In Estate of Robert Whitta v. Wayne Industries, the Estate of the deceased alleged that Mr. Whitta, a truck driver, had been crushed while at the defendant’s steel warehouse facility. In terms of causation, the plaintiff’s case was premised on an autopsy report stating that the cause of death was a crush injury and additional expert opinions concerning the warehouse operations and the extent of injuries and injury patterns. The case was defended with worker testimony, effective cross examination and competing expert medical opinion that the autopsy was flawed both in its methodology and in the conclusions drawn from the autopsy and further that what was observed in terms of fractured ribs and other internal organ injuries could have been caused by the hundreds of CPR chest compressions performed by the workers, EMS and hospital staff in an effort to save Mr. Whitta’s life and or his free fall from standing height onto the bed of the truck’s trailer. The trial concluded after three weeks resulting in a jury verdict of “No Cause” of action. No appeal was taken.

In three recent FLSA cases, which included lawsuits brought here in Michigan and out-of-state, Harvey Kruse, P.C. represented different groups of plaintiff workers in regards to their claims of unpaid overtime through misclassification or unpaid time, and in one case retaliatory termination. One of the cases, brought on behalf of a group of 500 workers, was certified by the Eastern District of Michigan both as a class action and as a collective action. All three of the cases resulted in most favorable settlements and a significant recovery of unpaid back wages for our clients.

In Salt v. Bennigan’s, we successfully defended a dramshop action against the Client relative to a head-on collision resulting in death and serious injuries. After setting aside the default entered against our Client, we moved for summary disposition. We argued that the comprehensive discovery did not support the elements of an illegal sale, or consumption. The trial court denied the motion finding an issue of fact existed as to these elements. However, following a series of briefs to the Michigan Court of Appeals and to the Michigan Supreme Court, our request for interlocutory appeal was granted and the decision ultimately reversed.
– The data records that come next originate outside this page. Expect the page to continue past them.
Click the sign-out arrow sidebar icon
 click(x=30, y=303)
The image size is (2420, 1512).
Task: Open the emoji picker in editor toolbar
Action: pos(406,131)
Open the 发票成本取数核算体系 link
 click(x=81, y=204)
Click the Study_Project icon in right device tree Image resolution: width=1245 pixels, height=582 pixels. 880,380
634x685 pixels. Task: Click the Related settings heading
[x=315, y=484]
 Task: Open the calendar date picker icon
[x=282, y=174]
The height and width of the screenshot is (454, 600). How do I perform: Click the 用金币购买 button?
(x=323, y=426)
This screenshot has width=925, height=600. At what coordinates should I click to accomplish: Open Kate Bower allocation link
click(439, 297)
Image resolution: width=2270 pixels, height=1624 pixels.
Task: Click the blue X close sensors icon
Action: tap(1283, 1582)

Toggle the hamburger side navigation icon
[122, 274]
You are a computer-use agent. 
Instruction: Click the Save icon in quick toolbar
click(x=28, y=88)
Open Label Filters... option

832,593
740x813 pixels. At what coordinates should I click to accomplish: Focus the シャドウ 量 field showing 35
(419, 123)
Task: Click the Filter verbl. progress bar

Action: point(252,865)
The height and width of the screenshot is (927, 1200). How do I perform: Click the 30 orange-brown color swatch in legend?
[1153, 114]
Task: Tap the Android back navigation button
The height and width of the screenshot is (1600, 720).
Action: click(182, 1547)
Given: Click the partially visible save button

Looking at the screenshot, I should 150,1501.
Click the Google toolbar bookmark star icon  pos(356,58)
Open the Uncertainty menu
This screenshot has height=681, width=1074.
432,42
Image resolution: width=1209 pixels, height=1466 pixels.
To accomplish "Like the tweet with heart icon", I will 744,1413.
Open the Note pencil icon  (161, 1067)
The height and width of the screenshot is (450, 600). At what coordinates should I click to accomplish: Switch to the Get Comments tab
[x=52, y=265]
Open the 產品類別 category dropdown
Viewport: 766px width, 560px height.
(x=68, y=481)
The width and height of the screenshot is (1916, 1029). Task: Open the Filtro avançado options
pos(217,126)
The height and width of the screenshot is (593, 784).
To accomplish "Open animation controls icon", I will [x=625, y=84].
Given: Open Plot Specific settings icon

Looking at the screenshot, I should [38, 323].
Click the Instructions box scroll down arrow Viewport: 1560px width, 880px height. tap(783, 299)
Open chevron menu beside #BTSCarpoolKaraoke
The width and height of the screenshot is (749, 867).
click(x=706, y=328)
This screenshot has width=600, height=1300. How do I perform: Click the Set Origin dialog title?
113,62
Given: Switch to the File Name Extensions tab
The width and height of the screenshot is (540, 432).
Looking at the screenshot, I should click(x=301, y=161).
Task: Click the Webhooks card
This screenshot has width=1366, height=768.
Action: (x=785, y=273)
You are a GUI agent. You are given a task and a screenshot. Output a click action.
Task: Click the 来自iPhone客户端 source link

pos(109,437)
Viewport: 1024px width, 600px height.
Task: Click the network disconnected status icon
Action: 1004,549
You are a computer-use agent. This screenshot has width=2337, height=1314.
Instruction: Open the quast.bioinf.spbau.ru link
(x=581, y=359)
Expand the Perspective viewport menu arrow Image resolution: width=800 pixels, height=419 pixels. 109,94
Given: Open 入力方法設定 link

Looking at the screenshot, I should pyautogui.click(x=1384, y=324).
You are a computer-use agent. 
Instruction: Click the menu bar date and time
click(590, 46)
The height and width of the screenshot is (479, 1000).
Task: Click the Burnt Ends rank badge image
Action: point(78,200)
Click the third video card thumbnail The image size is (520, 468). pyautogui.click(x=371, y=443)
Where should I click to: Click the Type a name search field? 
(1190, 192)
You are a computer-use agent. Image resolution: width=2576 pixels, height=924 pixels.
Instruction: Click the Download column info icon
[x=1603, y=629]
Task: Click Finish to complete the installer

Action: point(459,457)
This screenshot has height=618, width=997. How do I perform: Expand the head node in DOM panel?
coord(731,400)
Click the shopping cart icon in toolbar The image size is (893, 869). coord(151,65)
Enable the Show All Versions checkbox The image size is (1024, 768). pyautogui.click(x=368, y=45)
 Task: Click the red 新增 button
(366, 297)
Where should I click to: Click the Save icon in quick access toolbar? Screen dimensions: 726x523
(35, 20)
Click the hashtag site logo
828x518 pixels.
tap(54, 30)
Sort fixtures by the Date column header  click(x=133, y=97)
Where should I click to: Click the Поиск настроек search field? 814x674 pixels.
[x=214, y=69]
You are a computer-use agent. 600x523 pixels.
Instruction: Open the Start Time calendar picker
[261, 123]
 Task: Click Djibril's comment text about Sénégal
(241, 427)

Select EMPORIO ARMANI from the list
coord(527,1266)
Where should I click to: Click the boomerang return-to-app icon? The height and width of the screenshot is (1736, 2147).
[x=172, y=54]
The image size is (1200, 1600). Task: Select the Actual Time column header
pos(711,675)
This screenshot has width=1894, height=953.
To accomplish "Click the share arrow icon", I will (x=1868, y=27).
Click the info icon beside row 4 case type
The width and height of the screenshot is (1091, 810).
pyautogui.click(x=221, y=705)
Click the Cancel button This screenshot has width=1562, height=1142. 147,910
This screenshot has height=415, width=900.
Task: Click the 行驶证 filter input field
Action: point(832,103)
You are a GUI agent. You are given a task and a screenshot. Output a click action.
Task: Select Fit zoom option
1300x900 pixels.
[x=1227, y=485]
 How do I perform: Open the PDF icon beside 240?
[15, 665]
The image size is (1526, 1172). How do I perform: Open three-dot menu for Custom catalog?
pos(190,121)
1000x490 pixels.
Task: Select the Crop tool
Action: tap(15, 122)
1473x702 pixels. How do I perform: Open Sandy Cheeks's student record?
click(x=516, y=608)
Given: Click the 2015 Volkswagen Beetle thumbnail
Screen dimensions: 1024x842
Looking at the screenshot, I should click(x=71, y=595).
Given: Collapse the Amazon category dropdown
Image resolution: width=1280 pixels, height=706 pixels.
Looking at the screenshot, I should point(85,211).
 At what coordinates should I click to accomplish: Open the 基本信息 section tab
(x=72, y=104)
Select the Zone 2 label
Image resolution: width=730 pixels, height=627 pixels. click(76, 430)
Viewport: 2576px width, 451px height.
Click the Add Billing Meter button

In Yax v. UPS, the three named plaintiffs, all former UPS workers, filed suit in the Eastern District of Michigan in response to having their workers compensation benefits cutoff. The plaintiffs alleged that their former employer and its compensation carrier, our client, had conspired via the mails to deny them compensation benefits in violation of the RICO laws. We successfully defended the client in the trial court, arguing reverse-preemption; “law of the circuit”; failure to show detrimental reliance; and failure to plead with particularity. On appeal, the Sixth Circuit affirmed that decision, finding that the plaintiffs failed to plead detrimental reliance. That decision became final when the U.S. Supreme Court denied the Plaintiffs certiorari.